What you need to do:
1 > From the article about Kyle Jordan, pull out the passage from "That was true" to "materialized, he said.".
2 > Answer these questions using the article about Kyle Jordan:
(a) How many weeks of training did Jordan get through the licensure program?
(b) In what city was the alternative high school where he first taught?
(c) How many new associate teachers will Denver Public Schools have this fall?
3 > List every place name that appears in the article about Kyle Jordan.

Page extract:

A teacher’s first year in the classroom is often a sink-or-swim experience.
That was true for Kyle Jordan. A history major in college, Jordan underwent six weeks of training through an alternative teacher licensure program in Texas before being handed the keys to his own classroom at an alternative high school in Houston.
Being in his early 20s made it easy for him to form strong bonds with his teenage students, but he struggled with lesson planning. He was instructed in how to break up fights but not how to get his students to refocus after the skirmish was over.
The help and mentoring he’d been promised when he was hired never materialized, he said.
“The other teachers had a running bet: ‘What month is he going to bail?’” Jordan said.
He made it to the end of the year. But he realized that to stay in teaching, he needed more support. This fall, after moving to Colorado and completing a master’s degree in education, he’ll be one of six new “associate teachers” in Denver Public Schools who will teach part-time in a high-poverty school and spend the rest of their time planning, observing, and learning.

Supplied material:
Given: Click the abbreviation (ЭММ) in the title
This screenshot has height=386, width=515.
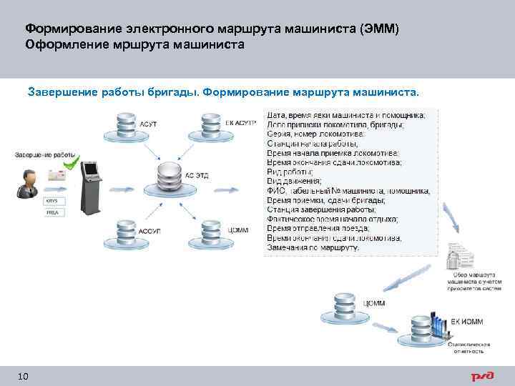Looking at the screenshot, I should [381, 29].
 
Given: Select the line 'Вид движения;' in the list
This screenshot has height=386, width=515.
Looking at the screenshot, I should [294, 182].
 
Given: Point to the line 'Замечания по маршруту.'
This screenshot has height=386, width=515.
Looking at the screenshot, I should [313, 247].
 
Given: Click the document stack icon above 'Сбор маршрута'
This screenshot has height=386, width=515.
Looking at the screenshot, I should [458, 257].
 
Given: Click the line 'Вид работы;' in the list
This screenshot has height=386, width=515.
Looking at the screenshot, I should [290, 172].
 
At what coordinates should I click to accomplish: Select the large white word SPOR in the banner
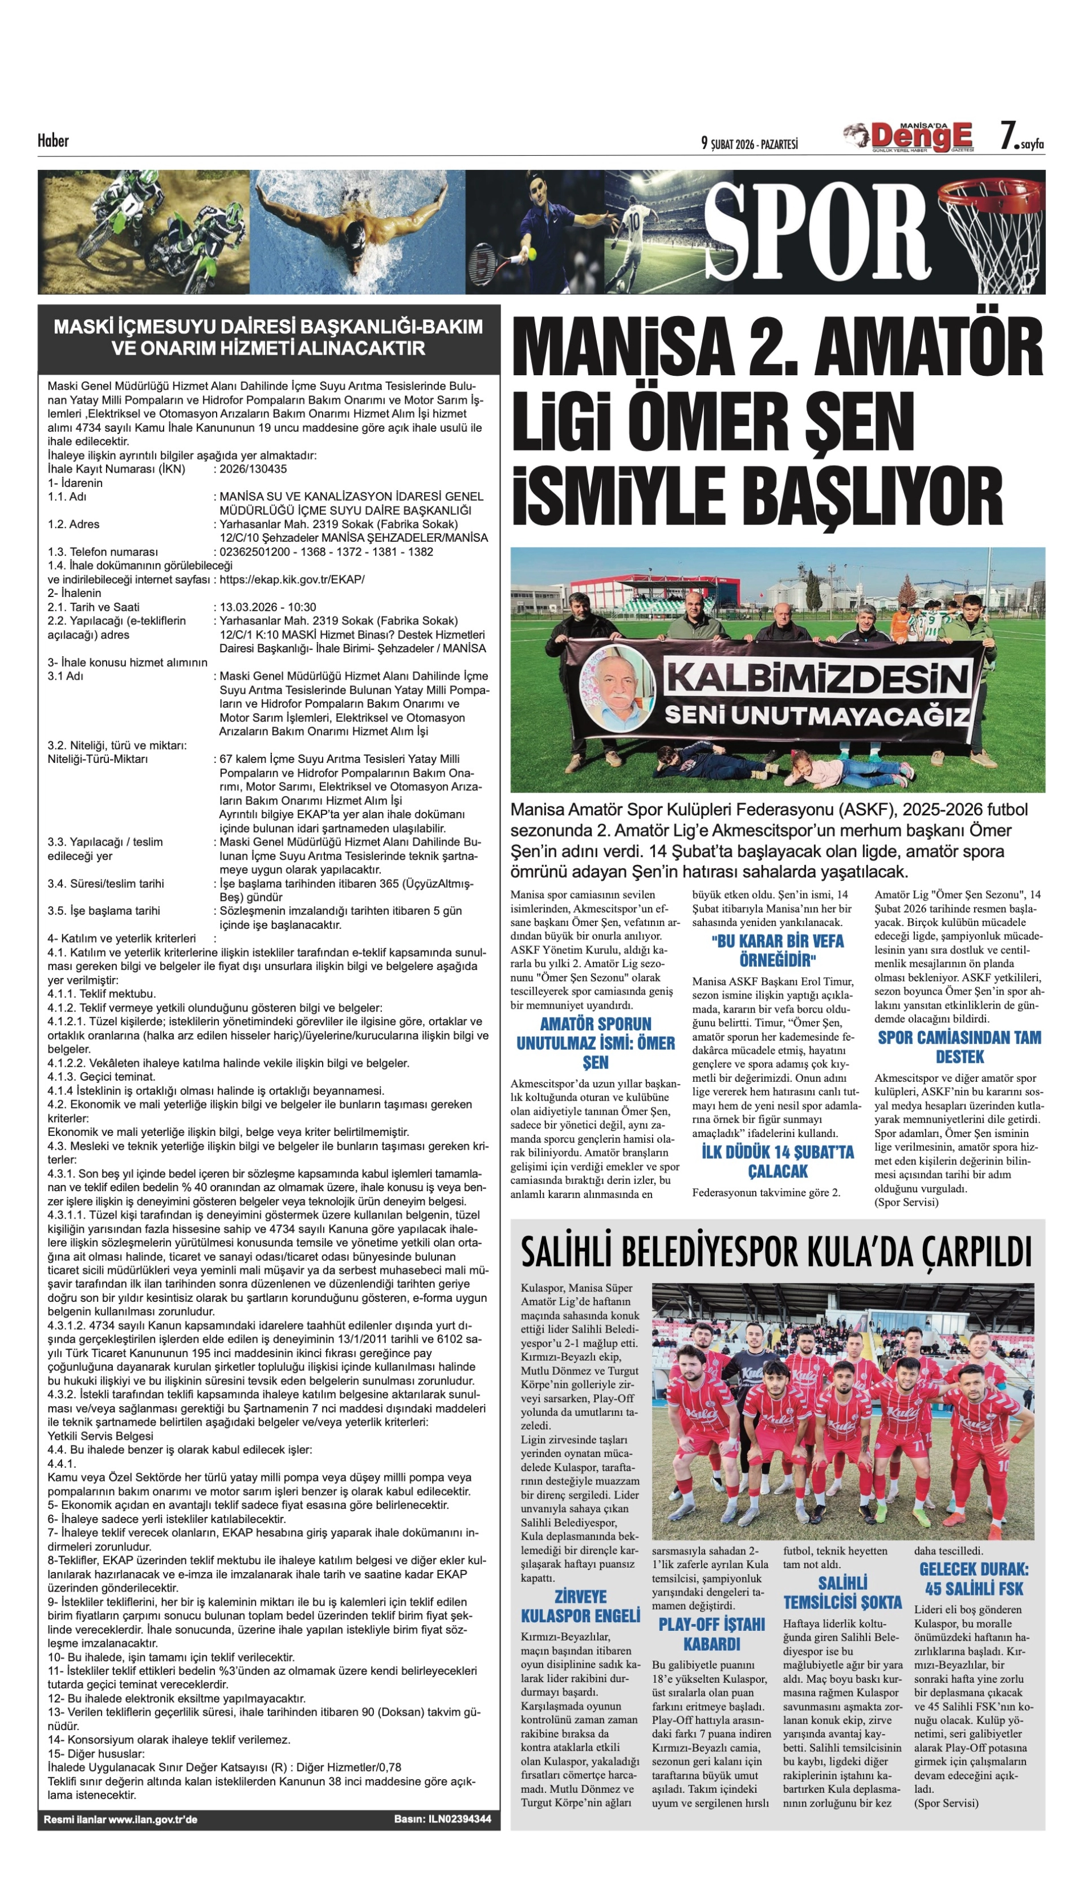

...

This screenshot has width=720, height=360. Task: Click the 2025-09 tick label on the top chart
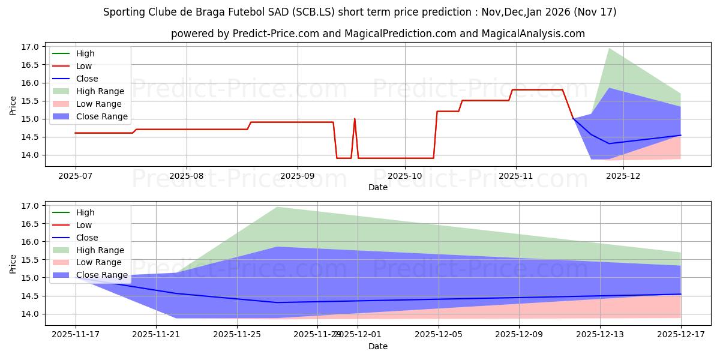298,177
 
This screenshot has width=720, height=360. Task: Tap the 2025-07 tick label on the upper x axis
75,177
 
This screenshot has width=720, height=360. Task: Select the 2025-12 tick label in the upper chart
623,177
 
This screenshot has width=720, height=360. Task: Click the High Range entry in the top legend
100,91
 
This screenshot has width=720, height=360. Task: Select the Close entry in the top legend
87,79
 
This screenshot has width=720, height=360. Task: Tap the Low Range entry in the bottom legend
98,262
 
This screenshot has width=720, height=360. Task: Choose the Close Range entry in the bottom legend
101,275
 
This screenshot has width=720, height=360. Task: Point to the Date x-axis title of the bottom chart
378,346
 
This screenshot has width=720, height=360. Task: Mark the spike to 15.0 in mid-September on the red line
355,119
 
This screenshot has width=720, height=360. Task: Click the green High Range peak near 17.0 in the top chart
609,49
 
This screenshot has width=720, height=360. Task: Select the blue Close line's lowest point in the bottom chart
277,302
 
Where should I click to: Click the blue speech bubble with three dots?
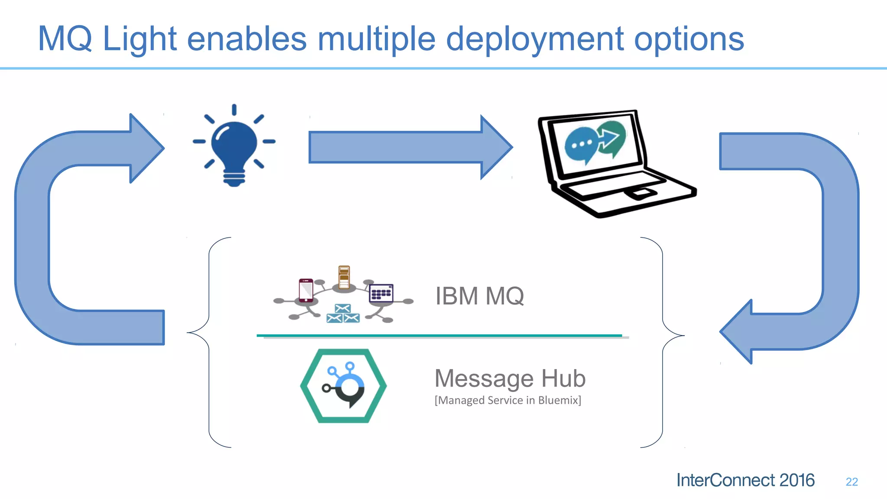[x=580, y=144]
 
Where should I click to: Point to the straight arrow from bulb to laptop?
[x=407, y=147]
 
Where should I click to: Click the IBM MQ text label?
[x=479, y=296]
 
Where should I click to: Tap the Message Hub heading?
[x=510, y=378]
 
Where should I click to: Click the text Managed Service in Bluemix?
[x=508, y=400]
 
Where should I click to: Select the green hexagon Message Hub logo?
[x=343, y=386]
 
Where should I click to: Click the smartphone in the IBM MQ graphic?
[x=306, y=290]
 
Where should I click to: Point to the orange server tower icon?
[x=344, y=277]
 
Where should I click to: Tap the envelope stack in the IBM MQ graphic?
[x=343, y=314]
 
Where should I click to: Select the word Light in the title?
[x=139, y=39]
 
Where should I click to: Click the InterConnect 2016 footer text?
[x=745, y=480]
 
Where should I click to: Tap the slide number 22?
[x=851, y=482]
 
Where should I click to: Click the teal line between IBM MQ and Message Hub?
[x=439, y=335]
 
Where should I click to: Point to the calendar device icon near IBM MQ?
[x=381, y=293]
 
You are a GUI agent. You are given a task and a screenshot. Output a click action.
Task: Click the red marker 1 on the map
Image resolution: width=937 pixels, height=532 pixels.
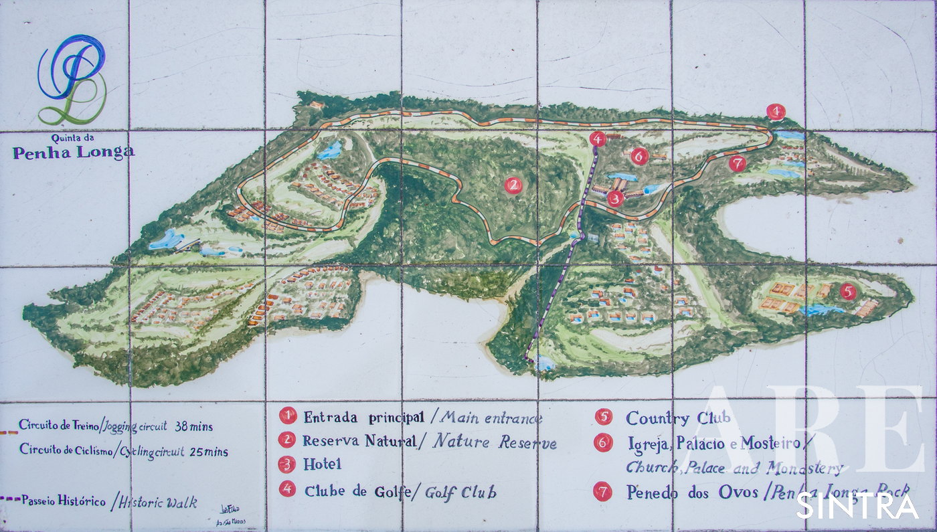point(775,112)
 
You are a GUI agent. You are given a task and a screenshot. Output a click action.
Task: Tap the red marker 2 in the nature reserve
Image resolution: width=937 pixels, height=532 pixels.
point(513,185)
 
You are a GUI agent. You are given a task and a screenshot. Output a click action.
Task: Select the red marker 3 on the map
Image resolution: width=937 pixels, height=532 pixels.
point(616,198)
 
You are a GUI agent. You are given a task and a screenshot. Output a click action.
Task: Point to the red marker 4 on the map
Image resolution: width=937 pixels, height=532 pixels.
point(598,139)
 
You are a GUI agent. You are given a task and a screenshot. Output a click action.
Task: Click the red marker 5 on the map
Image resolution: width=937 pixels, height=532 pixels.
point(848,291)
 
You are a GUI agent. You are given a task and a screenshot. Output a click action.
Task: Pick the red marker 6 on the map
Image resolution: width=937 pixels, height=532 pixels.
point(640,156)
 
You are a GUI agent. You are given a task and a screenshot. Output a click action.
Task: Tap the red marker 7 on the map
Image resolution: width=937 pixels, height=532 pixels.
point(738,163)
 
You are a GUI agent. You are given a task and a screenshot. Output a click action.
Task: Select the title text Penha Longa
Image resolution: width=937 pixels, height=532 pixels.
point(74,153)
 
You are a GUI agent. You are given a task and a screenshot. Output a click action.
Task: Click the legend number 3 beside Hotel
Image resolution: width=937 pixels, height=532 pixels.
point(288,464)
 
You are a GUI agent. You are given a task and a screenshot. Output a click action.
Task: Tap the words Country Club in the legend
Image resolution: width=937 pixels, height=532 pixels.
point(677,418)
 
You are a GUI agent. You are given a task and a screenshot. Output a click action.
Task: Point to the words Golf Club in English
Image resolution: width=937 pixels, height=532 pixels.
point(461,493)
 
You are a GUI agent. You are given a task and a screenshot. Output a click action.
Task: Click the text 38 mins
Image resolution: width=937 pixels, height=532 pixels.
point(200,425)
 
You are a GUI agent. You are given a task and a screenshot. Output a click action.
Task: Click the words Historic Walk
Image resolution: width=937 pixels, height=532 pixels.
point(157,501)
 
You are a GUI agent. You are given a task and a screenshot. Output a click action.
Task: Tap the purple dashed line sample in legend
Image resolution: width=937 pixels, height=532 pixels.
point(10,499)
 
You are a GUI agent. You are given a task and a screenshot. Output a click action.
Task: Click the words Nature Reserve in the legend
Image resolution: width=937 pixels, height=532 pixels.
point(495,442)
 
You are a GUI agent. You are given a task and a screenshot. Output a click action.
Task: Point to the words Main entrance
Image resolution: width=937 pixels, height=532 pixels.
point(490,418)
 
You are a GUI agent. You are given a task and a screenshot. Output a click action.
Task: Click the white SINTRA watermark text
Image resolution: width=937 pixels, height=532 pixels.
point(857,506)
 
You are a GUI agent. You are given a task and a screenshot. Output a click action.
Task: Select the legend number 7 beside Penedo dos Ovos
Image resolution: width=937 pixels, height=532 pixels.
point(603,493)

==

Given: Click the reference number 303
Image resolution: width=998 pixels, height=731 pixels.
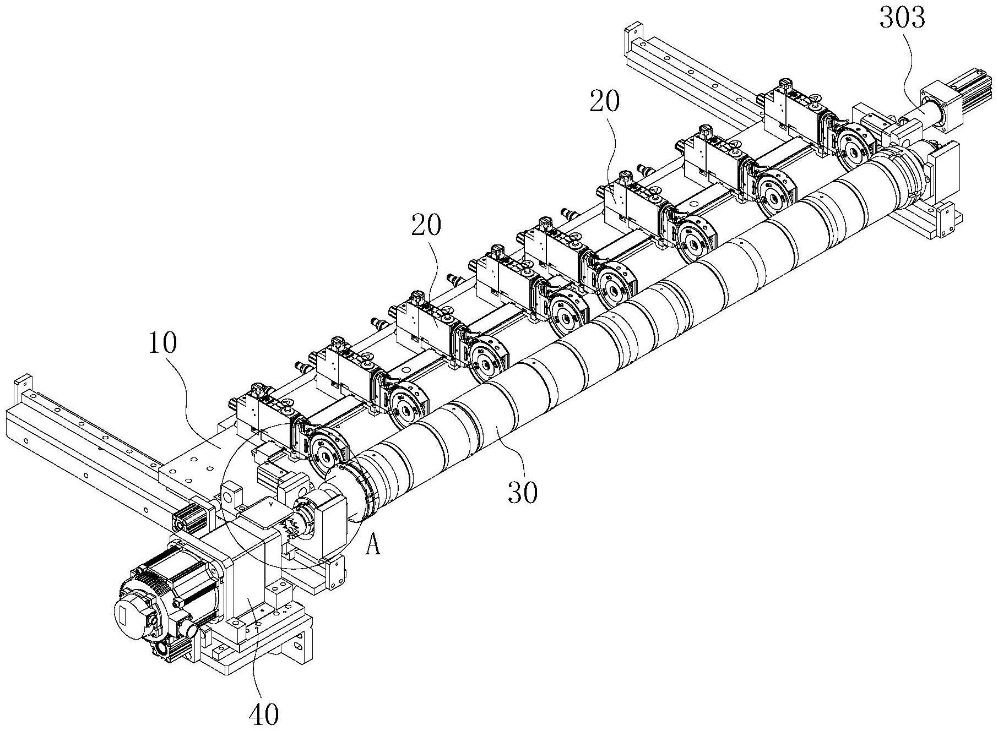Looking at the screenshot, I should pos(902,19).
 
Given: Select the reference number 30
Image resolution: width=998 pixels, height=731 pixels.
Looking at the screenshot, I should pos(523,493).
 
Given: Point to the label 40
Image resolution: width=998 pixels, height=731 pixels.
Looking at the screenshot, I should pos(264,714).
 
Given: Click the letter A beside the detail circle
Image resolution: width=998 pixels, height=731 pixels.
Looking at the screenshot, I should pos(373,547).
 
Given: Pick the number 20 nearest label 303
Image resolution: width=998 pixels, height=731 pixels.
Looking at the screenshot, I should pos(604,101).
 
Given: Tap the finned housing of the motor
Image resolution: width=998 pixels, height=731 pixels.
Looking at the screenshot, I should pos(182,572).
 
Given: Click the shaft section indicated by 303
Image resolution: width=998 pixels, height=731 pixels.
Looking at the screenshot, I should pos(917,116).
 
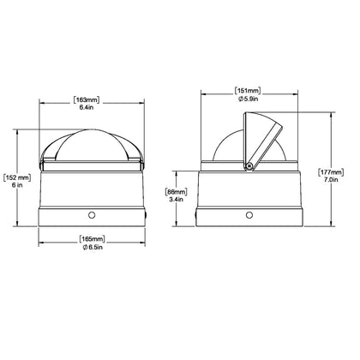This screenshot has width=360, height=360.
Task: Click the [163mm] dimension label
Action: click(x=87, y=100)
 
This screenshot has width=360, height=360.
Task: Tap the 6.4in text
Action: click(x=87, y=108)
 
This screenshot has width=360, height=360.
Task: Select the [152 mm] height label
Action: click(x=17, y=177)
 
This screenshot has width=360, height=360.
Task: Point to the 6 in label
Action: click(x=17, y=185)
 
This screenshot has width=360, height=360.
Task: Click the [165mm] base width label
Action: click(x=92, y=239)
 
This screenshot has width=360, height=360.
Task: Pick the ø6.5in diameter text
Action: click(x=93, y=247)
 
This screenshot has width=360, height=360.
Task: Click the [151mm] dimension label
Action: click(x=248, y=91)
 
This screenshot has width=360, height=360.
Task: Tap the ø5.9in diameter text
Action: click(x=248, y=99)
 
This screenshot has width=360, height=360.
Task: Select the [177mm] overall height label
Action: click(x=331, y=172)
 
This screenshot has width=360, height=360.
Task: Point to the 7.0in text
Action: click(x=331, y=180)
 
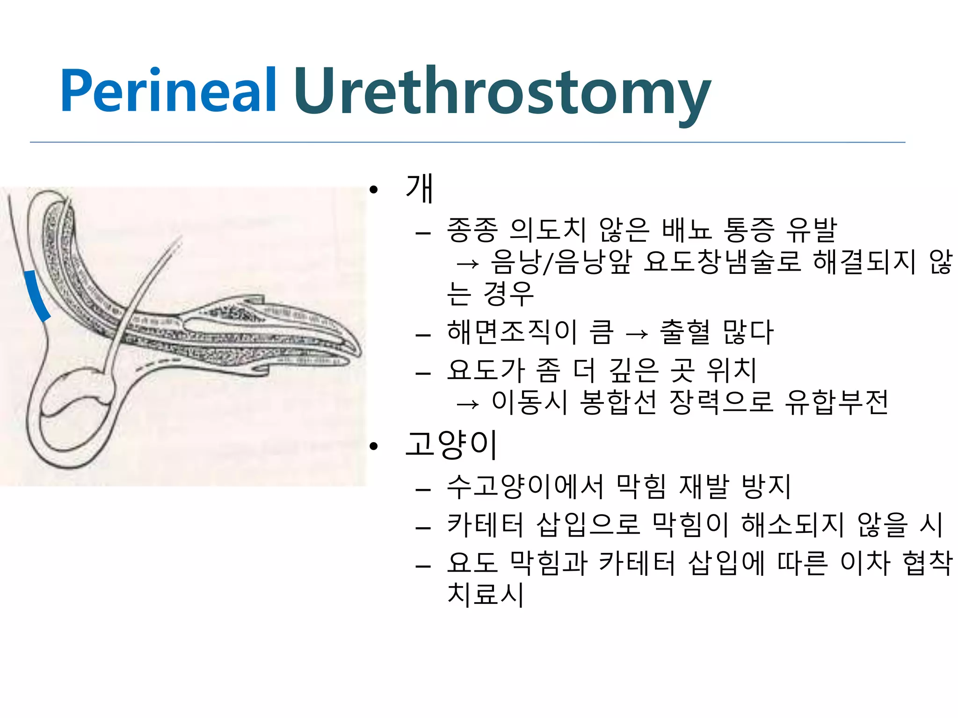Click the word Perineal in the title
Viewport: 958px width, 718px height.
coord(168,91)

Completed exercise:
1 >
That was true for Kyle Jordan. A history major in college, Jordan underwent six weeks of training through an alternative teacher licensure program in Texas before being handed the keys to his own classroom at an alternative high school in Houston.
Being in his early 20s made it easy for him to form strong bonds with his teenage students, but he struggled with lesson planning. He was instructed in how to break up fights but not how to get his students to refocus after the skirmish was over.
The help and mentoring he’d been promised when he was hired never materialized, he said.

2 >
(a) Six weeks
(b) Houston
(c) Six

3 >
Texas
Houston
Colorado
Denver